• [Data]
● ● ● ● ●

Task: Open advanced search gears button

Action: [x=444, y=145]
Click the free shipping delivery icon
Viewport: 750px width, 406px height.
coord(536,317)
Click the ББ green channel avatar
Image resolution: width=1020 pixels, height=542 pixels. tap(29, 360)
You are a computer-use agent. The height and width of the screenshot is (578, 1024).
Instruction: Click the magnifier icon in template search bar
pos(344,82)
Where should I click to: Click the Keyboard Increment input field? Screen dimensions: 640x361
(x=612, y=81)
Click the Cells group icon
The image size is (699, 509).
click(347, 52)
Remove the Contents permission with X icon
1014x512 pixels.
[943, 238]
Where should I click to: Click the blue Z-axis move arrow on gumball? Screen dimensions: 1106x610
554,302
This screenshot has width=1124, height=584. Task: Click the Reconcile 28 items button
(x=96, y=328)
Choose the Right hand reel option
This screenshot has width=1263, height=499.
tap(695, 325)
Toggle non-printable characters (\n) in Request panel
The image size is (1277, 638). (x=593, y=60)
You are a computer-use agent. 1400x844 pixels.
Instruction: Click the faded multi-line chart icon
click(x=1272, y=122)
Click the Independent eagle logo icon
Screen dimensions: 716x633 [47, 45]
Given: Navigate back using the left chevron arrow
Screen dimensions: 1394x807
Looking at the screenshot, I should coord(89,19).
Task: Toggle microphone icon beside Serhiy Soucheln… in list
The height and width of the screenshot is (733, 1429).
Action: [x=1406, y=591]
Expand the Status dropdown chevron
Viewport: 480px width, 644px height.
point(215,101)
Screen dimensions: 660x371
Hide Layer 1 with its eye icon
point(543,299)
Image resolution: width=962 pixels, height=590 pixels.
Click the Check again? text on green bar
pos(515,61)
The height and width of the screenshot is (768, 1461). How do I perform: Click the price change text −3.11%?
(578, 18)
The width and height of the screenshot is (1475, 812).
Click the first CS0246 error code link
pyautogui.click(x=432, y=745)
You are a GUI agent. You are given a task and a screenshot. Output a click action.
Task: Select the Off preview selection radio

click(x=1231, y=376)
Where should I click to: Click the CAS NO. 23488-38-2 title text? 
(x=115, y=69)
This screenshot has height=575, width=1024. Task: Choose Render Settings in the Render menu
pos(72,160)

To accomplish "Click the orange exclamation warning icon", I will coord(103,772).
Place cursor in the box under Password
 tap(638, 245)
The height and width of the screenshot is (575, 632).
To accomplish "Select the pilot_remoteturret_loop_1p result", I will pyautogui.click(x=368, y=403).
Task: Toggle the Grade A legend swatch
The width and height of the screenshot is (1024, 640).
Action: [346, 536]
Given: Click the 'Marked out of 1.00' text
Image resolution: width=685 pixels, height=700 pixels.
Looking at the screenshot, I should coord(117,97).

● ● ● ● ●

• [Activity] Starting with the line above that holds "This screenshot has width=1124, height=584." and stopping with the line that holds "You are a GUI", reproduce each line exactly, omitting all other lines.

• [Solved problem]
This screenshot has width=1124, height=584. Task: Click the Reconcile 28 items button
(x=96, y=328)
Choose the Right hand reel option
This screenshot has width=1263, height=499.
tap(695, 325)
Toggle non-printable characters (\n) in Request panel
The image size is (1277, 638). (x=593, y=60)
You are a computer-use agent. 1400x844 pixels.
Instruction: Click the faded multi-line chart icon
click(x=1272, y=122)
Click the Independent eagle logo icon
Screen dimensions: 716x633 [47, 45]
Given: Navigate back using the left chevron arrow
Screen dimensions: 1394x807
Looking at the screenshot, I should coord(89,19).
Task: Toggle microphone icon beside Serhiy Soucheln… in list
The height and width of the screenshot is (733, 1429).
Action: [x=1406, y=591]
Expand the Status dropdown chevron
Viewport: 480px width, 644px height.
point(215,101)
Screen dimensions: 660x371
Hide Layer 1 with its eye icon
point(543,299)
Image resolution: width=962 pixels, height=590 pixels.
Click the Check again? text on green bar
pos(515,61)
The height and width of the screenshot is (768, 1461). How do I perform: Click the price change text −3.11%?
(578, 18)
The width and height of the screenshot is (1475, 812).
Click the first CS0246 error code link
pyautogui.click(x=432, y=745)
You are a GUI agent. You are given a task and a screenshot. Output a click action.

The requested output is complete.